Hannah Arendt est notamment connue dans les communautés juives, pour avoir suivi le procès du nazi Adolphe Eichmann en 1961 mandatée par The New Yorker et du fait de la polémique qui en suivi.
Hannah Arendt est une politologue, philosophe et journaliste allemande naturalisée américaine. Elle nait à Hanovre le 14 octobre 1906 et meurt à New-York le 4 décembre 1975. Elle grandit dans une famille juive laïque bien intégrée au sein de l’empire prussien sous le nom de Johanna Cohn Arendt. A partir de 1924, elle étudiera la philosophie, la théologie et la philologie et suivra notamment les cours de Karl Jaspers, Edmund Husserl ou encore de Martin Heidegger avec qui elle entretiendra une relation secrète, celui-ci étant marié et plus vieux de dix-sept ans. Cette rencontre avec Heidegger aura également une grande influence sur sa pensée, mais ce sera Karl Jaspers qui sera sa plus grande influence philosophique. Elle rédigera d’ailleurs sa thèse Le concept d’amour chez Augustin sous sa direction. C’est également lors de ces études qu’elle se liera d’amitié avec le philosophe Hans Jonas, dont vous pouvez retrouver l’article sur ce site.
Arendt se marie en 1929 avec le philosophe Günter Anders et reçoit une bourse la même année pour travailler la biographie de l’écrivaine juive allemande Rahel Varnhagen. La montée du nazisme en Allemagne l’amène à se rapprocher de ses origines juives. C’est ainsi qu’elle fera la rencontre de Kurt Blumfeld, ancien président de l’Organisation sioniste mondiale, qui lui confiera la tâche de rassembler les témoignages de la propagande nazi. A cause de cela, elle sera arrêtée par la Gestapo en 1933, puis relâchée. A la suite de cet évènement, Hannah Arendt quittera l’Allemagne pour s’installer dans un premier temps en France où elle divorcera en 1937 et se remariera en 1940 avec Heinrich Blücher. En 1941, elle rejoindra les Etats-Unis grâce aux actions de Hiram Bingham IV, un diplomate américain, qui délivrera environ 2500 visas illégaux pour les réfugiés juifs désireux de fuir au Etats-Unis. Elle retournera en Allemagne après la fin de la guerre et travaillera dans une association d’aide aux réfugiés juifs avant d’être naturalisée américaine. Elle travaillera alors comme professeure et conférencière dans différentes universités américaines dont Princeton ou elle deviendra la première femme nommée professeure.
------------------------------------
* À FAIRE *
1. Selon le texte fourni, dans quelle ville Hannah Arendt est-elle née ?
2. Pourquoi, d'après le texte fourni, Hannah Arendt a-t-elle été arrêtée par la Gestapo en 1933 ?
3. Recopiez tout le passage du texte fourni, de « Hannah Arendt est notamment » jusqu'à « qui en suivi. ».

* DONNÉES BRUTES *
------------------------------------
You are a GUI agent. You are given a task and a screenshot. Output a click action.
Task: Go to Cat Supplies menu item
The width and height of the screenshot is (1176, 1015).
------------------------------------
* CORRIGÉ *
1. À Hanovre.

2. Kurt Blumfeld, ancien président de l'Organisation sioniste mondiale, lui avait confié la tâche de rassembler les témoignages de la propagande nazie. C'est à cause de ce travail qu'elle a été arrêtée par la Gestapo en 1933, puis relâchée.

3.
Hannah Arendt est notamment connue dans les communautés juives, pour avoir suivi le procès du nazi Adolphe Eichmann en 1961 mandatée par The New Yorker et du fait de la polémique qui en suivi.